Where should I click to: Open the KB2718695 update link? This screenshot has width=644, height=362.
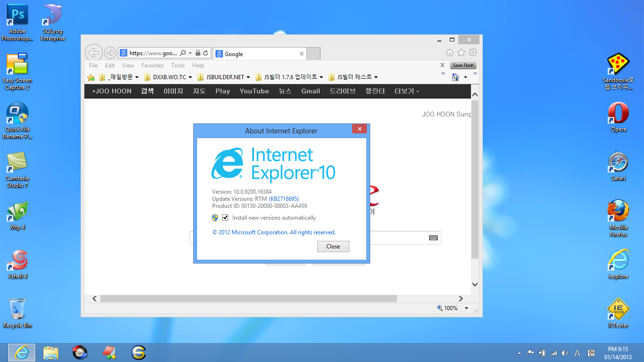click(284, 199)
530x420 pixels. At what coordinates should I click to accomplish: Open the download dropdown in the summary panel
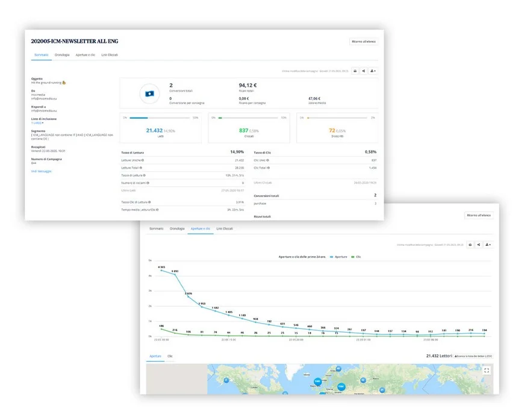pos(373,71)
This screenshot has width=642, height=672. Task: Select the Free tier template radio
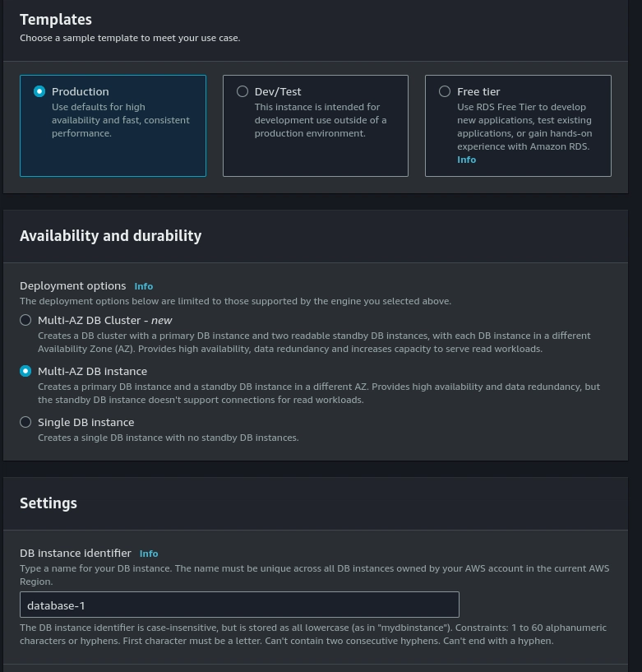[x=445, y=91]
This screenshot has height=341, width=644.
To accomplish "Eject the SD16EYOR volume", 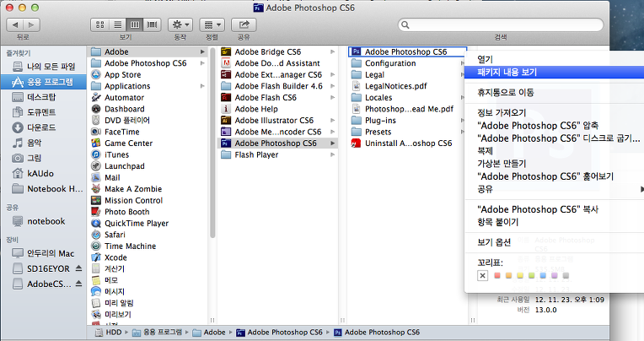I will point(78,268).
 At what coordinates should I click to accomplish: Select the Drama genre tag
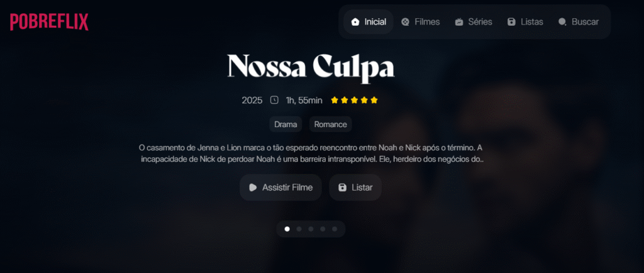(286, 125)
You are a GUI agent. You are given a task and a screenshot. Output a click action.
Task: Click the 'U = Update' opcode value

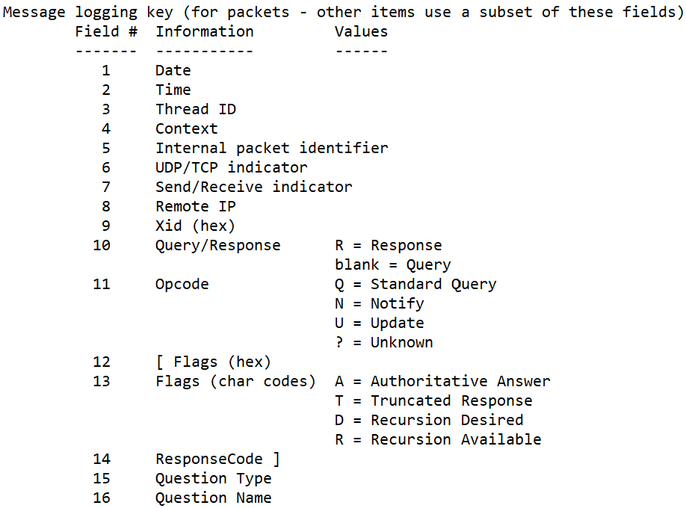pyautogui.click(x=379, y=323)
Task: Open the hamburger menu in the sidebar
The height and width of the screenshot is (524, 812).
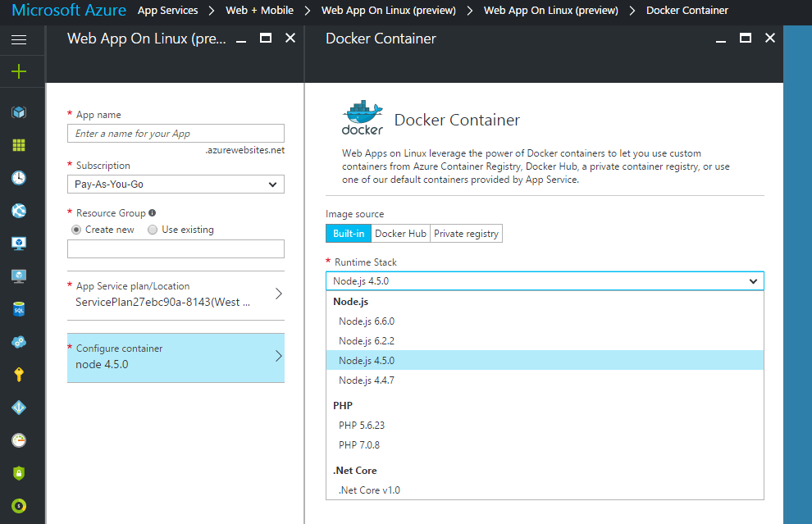Action: click(x=19, y=39)
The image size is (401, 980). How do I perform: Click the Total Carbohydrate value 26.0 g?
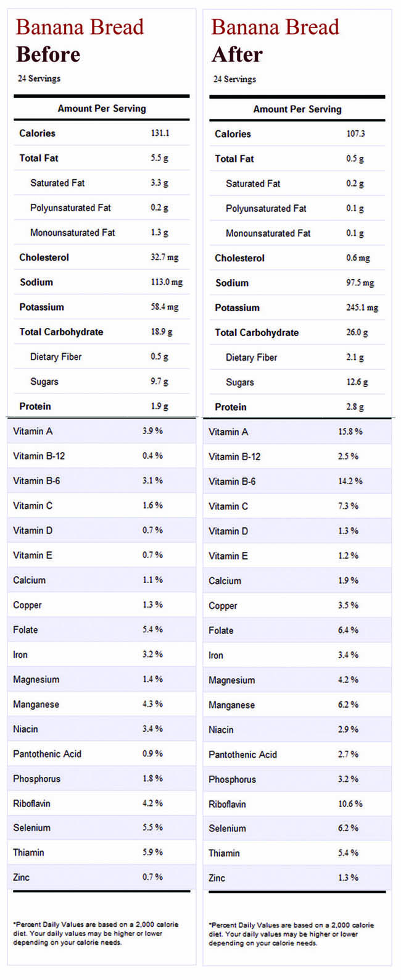(x=357, y=332)
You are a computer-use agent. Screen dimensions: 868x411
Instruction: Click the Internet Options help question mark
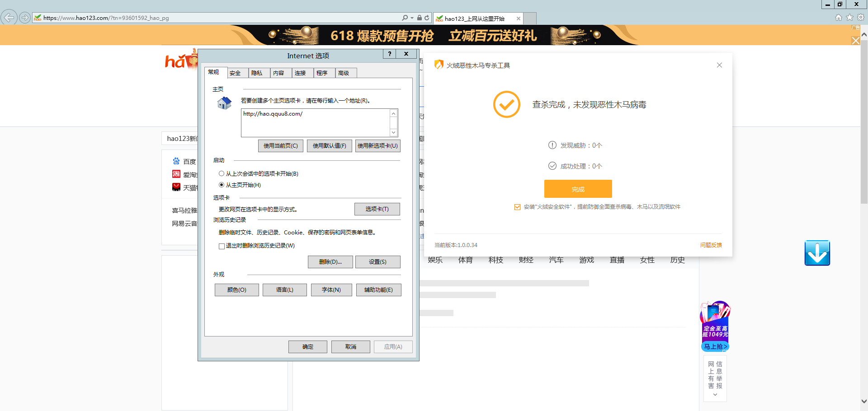[389, 54]

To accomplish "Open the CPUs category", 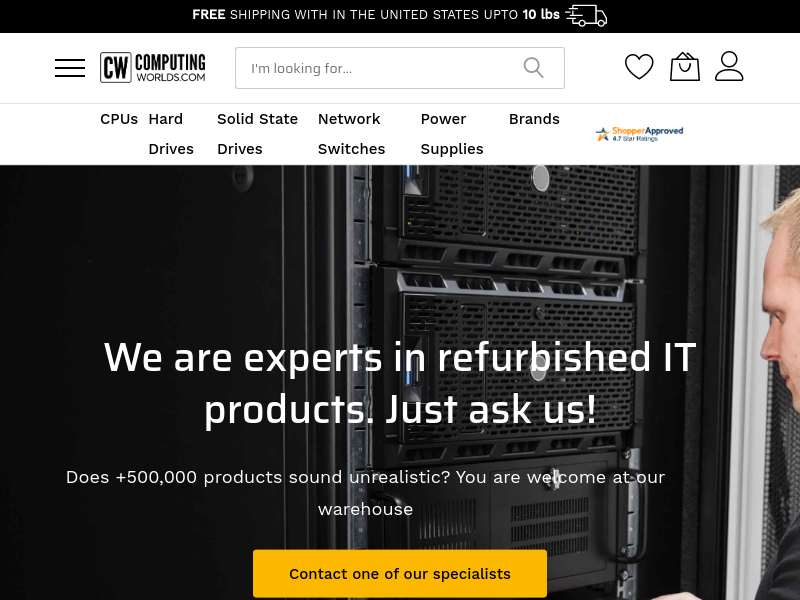I will coord(119,119).
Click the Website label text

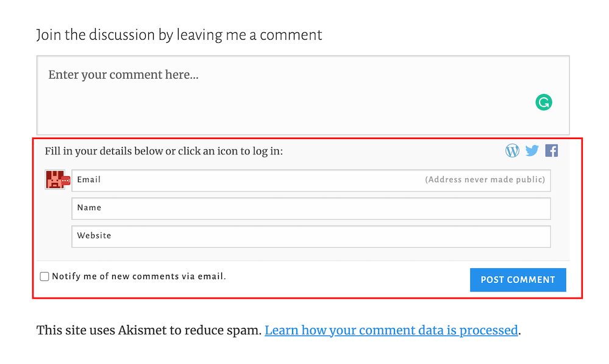[x=94, y=236]
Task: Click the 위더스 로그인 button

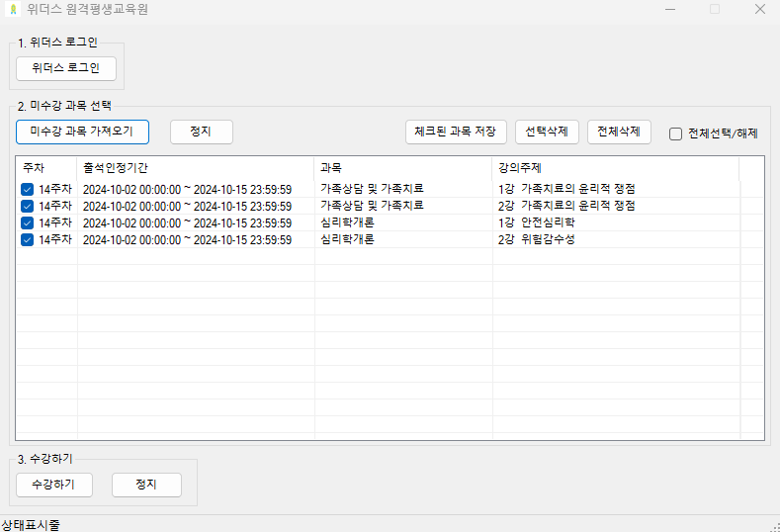Action: click(66, 68)
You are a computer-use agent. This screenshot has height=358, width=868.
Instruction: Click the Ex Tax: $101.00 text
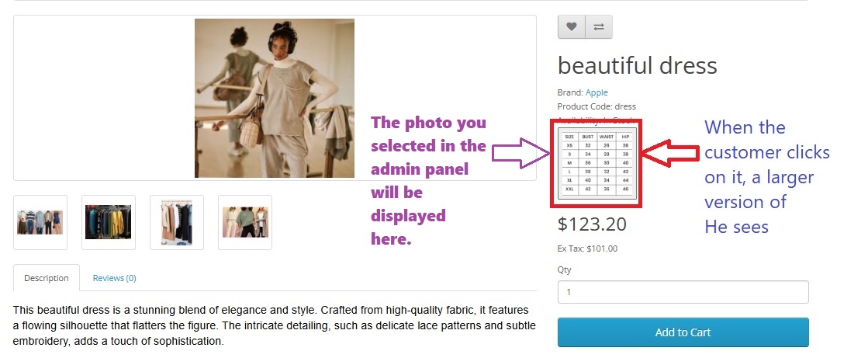(587, 249)
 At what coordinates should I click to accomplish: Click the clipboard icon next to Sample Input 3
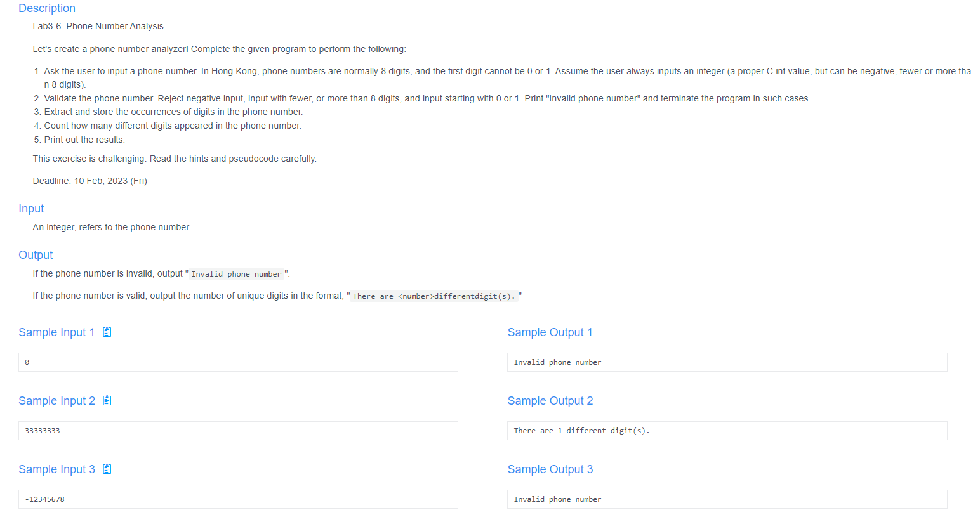(107, 469)
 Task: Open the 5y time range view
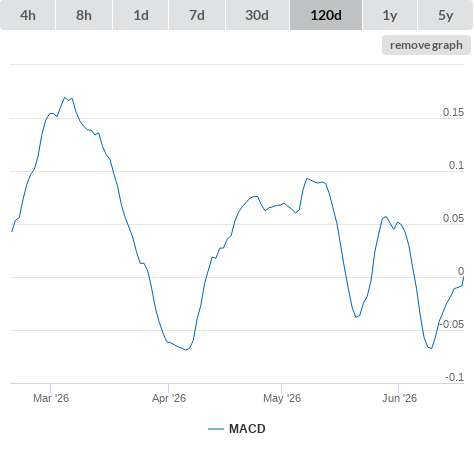(445, 15)
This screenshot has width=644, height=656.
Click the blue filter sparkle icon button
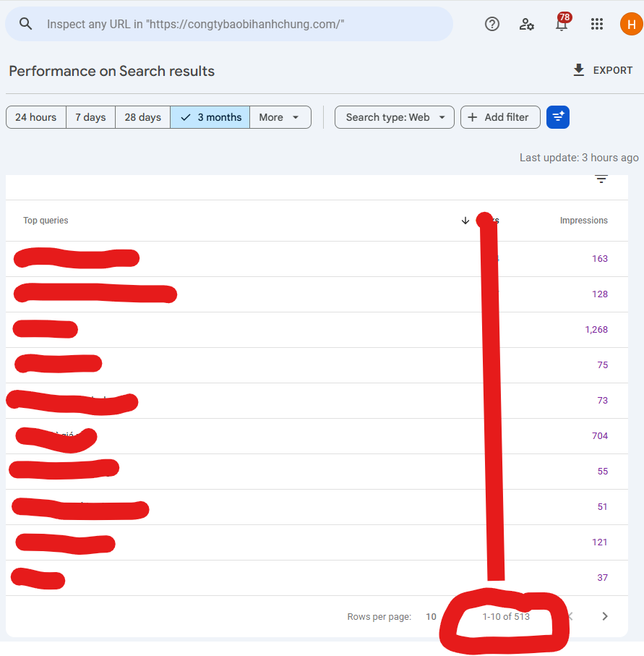pos(558,117)
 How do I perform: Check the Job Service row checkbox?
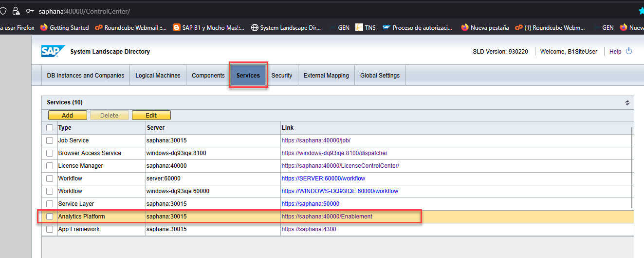coord(50,140)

**GOAL OF THE EXERCISE:**
All that is needed is a number: the count of lines in the listing that hold "agent".

**ANSWER TO THE EXERCISE:**
3